In the 1930s, the United States suffered a similar financial crisis. One percent of the population owned most of the nation's wealth. Laissez faire economic philosophy had reduced government regulation, allowed for risk-taking and created financial bubbles. In 1929, the markets dropped, which kicked off the Great Depression. That crisis was even worse than today's, mainly because unemployment was at 24 percent and there weren't any government programs in place that helped people get back on their feet.
A New Theory
Recovery from the Great Depression came from President Franklin Delano Roosevelt's turning away from laissez faire economics and embracing Keynesian economic theory. When the private sector failed, the government funded programs that kept the economy growing. With Francis Perkins, the first female Secretary of Labor, programs like Social Security and unemployment insurance were created.
The National Industrial Recovery Act gave communities money to hire people to work and create useful community buildings, like post offices. For each person hired by the program, another person was hired by private business because getting people back to work created demand for goods and services again.

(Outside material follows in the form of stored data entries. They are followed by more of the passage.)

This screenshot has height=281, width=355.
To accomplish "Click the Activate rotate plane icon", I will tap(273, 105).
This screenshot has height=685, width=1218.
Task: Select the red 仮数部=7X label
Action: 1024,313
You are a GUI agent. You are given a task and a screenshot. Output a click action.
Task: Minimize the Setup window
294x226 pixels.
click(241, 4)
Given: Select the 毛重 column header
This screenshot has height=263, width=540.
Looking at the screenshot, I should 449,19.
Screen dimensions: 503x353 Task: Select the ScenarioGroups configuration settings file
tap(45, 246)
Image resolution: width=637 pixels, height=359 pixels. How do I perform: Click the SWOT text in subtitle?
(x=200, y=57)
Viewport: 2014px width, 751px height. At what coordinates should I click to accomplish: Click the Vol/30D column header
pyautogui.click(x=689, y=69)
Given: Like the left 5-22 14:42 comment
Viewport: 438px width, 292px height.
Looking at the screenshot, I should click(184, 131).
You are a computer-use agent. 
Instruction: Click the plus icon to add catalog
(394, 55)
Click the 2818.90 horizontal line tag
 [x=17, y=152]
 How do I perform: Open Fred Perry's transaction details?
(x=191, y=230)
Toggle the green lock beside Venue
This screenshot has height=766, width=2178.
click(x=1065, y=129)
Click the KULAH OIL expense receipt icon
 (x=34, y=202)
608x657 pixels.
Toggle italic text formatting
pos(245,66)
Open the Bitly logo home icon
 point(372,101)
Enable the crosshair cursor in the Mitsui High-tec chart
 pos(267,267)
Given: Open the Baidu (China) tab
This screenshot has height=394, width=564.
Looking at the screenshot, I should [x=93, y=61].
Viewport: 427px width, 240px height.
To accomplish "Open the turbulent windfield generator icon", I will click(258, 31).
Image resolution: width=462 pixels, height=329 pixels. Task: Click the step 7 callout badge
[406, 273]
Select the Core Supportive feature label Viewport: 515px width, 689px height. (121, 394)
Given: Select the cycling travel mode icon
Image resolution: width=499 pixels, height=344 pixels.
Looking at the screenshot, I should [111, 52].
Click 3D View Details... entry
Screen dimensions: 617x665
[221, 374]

It was the NIRA that first encouraged workers to collectively bargain for wages and work conditions, followed by the National Labor Relations Act in 1935.
U.S. citizens were protected from financial disaster with the creation of the Glass-Steagall Act in 1933, which separated commercial and investment banks. A year later, the Securities and Exchange Commission was created to watch the stock market and protected investors.
President FDR was from the 1% and supportive of capitalism, but he was forced to look at different economic theories due to the growing number of unions and socialist and communist political groups. People started to believe in their government and to think that the government should provide opportunity for all, instead of just for the wealthy and corporations.
How did Roosevelt Pay for It?
In the 1930s, Roosevelt went to the wealthy and convinced them that they would have to pay more into the system to help the economy recover and to stop the hundreds of strikes per year by the workers. Roosevelt's plan was to tax the wealthy 100% on any earnings over $25,000 per year. The wealthy ultimately agreed to a major tax hike. The Revenue Act of 1942 forced America's wealthiest to pay taxes on income over $200,000 at a tax rate well over 90 percent.
Today, the tables have turned. The wealthy pay a mere 15 percent on their capital gains income. This is compared to worker's payroll taxes, which are 25 to 35 percent of our earnings. With all of the loopholes, the wealthy, especially corporations, may even get money from the government. Only seven percent of the workforce is unionized. Socialism is demonized as a threat to capitalism and the rule of the 1%. Protecting American interests in the United States and abroad really means protecting the interests of corporations, not the safety of our citizens.
How Did We Get Here?
Years of legislation have undermined unions, reduced funding for government agencies, and rolled back laws that regulate industry and protect our natural resources. Laws friendly to Wall Street have returned us to laissez faire economics. We lost the Glass-Steagall Act in the 1990s. Corporate and capital gains taxes have gone down over the years.
I urge you to check out the movie "Koch Brothers Exposed" and Bill Moyers's "The United States of ALEC" to see how we have lost our democracy. Today, corporations and our politicians work for the benefit of corporations--not people. The people need to demand the return of democracy.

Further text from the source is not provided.